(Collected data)
========================================

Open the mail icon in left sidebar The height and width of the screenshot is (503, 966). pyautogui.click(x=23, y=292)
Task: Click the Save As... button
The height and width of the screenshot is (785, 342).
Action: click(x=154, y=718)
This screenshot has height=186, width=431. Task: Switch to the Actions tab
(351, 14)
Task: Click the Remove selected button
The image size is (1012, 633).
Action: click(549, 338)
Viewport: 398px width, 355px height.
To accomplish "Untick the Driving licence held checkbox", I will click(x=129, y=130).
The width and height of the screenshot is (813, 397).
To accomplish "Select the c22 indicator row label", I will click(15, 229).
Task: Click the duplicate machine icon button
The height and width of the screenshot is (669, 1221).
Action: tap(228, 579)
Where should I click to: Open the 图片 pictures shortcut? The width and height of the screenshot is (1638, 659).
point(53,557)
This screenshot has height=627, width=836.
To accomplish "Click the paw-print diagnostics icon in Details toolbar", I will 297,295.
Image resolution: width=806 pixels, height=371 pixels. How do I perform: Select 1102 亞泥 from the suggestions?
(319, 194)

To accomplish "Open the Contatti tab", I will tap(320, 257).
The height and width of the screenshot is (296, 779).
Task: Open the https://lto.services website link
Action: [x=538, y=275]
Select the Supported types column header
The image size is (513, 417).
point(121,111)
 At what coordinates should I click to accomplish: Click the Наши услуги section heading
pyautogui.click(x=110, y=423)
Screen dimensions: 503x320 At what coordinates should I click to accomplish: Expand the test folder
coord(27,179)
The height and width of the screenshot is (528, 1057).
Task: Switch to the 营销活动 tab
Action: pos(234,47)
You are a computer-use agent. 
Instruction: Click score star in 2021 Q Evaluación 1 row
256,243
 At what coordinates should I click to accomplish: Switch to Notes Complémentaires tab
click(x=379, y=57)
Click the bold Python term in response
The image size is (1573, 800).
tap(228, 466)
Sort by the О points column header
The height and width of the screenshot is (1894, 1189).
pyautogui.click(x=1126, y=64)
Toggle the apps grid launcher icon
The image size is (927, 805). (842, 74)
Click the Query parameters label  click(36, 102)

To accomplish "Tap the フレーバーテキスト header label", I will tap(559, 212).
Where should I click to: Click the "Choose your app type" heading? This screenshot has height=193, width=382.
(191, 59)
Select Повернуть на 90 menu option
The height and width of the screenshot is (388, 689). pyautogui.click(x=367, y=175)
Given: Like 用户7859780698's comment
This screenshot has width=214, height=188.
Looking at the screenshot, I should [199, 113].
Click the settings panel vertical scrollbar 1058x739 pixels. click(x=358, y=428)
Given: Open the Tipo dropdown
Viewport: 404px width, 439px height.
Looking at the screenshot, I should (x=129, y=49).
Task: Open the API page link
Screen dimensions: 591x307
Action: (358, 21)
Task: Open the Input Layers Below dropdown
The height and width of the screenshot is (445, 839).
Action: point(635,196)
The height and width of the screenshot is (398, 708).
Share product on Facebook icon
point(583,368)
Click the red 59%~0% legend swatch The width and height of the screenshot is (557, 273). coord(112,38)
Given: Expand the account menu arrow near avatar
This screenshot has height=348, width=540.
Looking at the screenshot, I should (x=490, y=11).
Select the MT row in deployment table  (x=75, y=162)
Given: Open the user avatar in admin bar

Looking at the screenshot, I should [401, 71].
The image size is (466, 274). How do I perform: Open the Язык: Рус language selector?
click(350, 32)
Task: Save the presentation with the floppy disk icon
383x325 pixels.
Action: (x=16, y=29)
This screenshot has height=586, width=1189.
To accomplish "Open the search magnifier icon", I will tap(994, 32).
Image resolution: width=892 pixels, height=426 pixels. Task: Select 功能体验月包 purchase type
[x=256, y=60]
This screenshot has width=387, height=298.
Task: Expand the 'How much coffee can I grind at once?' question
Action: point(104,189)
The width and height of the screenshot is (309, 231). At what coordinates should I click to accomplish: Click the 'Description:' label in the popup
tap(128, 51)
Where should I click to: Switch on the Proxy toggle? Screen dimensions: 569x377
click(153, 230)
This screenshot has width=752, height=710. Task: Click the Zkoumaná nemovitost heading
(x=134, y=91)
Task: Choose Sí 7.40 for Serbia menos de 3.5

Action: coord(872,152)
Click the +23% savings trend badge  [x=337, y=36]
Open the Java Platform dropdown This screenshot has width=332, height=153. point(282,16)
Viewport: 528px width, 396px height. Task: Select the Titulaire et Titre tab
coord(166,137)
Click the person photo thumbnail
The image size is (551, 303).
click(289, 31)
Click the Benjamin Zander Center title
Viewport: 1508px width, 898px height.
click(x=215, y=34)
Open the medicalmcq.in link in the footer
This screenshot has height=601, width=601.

========================================

Required action: What you give back should be exactly the lines of the data above from the line with "The image size is (1012, 633)." through the line with "Task: Click the duplicate machine icon button", both of those included, and nothing more.

Response to the exercise:
The image size is (1012, 633).
Action: click(549, 338)
Viewport: 398px width, 355px height.
To accomplish "Untick the Driving licence held checkbox", I will click(x=129, y=130).
The width and height of the screenshot is (813, 397).
To accomplish "Select the c22 indicator row label", I will click(15, 229).
Task: Click the duplicate machine icon button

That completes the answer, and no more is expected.